Once a startup raises their seed round, more often than not I see a team slipping into trouble after just a week.
The founders may have just banked a year’s worth of runway, it doesn’t matter. I already know the startup is going to die.
Here’s what I see three quarters of startups doing immediately after they raise a seed round:
After months of working 60 hour weeks (and the rest, usually) to launch and demonstrate early growth to convince investors they’re worth it, the founders start working 9am til 5pm, five days a week — they’re taking it easy before the hard work starts;
Because raising money offers a financial opportunity to address their work/life balance, their Facebook feed slowly fills up over the following weeks and months with snaps from weekends away on city breaks, at parties and gigs;
They almost certainly find the time for a holiday, or a trip home to see the family, because they deserve it;
A new apartment or house is high on their priorities since they can now pay themselves proper wages;
There’s finally time to make amends to a long-suffering partner — perhaps they can finally plan that dream wedding they’ve talked about for months.
If this is still occurring in the weeks after the raise has happened, these startups will likely be dead before they raise Series A.
The point of a seed round is to help your startup stay alive long enough to prove that customers and consumers love what you’re doing. Nobody is going to give you more money until you can prove a lot of people love what you do.
You have far more to do and far more to prove after you raise money, than you do before.
A seed round is fuel to help you do more, go further and do it faster.
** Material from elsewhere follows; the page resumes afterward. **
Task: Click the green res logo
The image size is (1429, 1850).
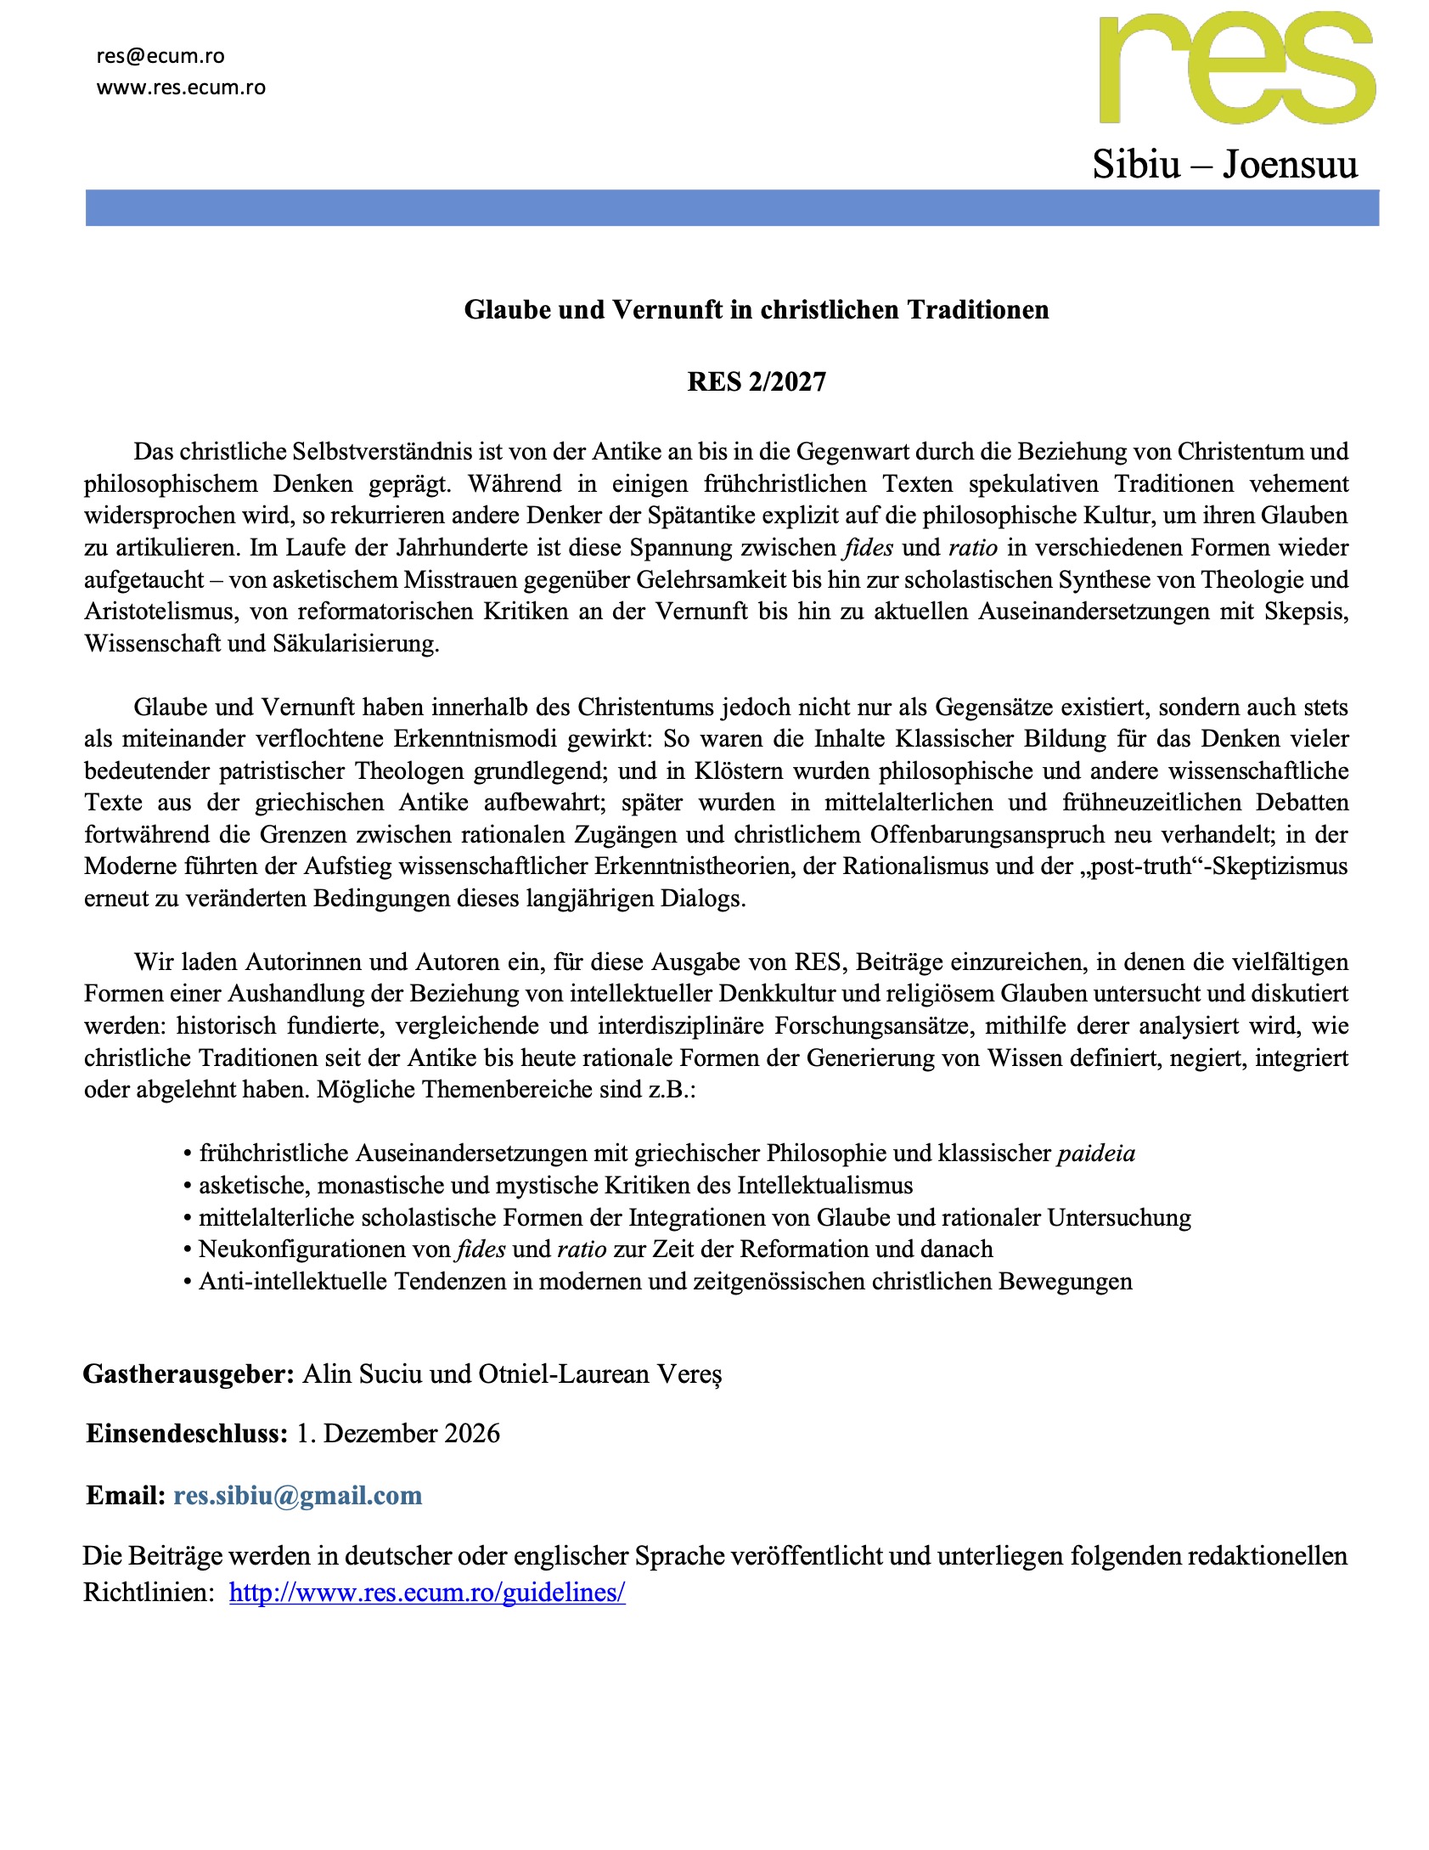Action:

Do you honestly believe you’ll achieve more by working less — by having less focus or being less dedicated than you were before you had the money?
The adage that you should work smarter, not harder doesn’t apply here. You can always solve problems, create efficiencies, streamline your processes — but there are so many challenges facing small teams that there is absolutely no substitute for hard work.
This isn’t about working until you burn out. No investor wants to see a team implode. But as a founder, you must understand that your startup is your priority for the next five years. That means you won’t see your friends and family as often. It means relationships will suffer from time to time. Take a holiday when you feel you’re burning out. Get away, recharge your batteries. Take a weekend off and disappear offline — and when you return, expect to work 12 hours a day again, with all the intensity and determination you had before you raised the money.
I imagine a lot of founders I work with or have invested in are unsettled by reading this, wondering if I’ve formed these views with them in mind. Chances are I have — so let me spell it out, for you and for everyone else in your predicament: if you’ve slipped into working regular hours after raising your seed round, if you’re treating your founder position like regular employment, if you think you can work less after you raise money than you did before — I’m here to tell you your startup is already dead, and all you’re doing is wasting time and money while you slowly reap what you’re failing to sow.
To be clear, I’m not saying you have to sacrifice everything worth living for to stand a chance of success. I’m saying that if, as a founder, you treat investment as the means to maintain a comfortable lifestyle, and you expect to enjoy the same benefits as a corporate role with no responsibilities beyond the job description, then you’re going to fail.
Name a startup founder who was successful by taking it easy.
Either you want a 9 til 5 routine, or you want your startup to be successful.
Pick one. I guarantee you can’t have both.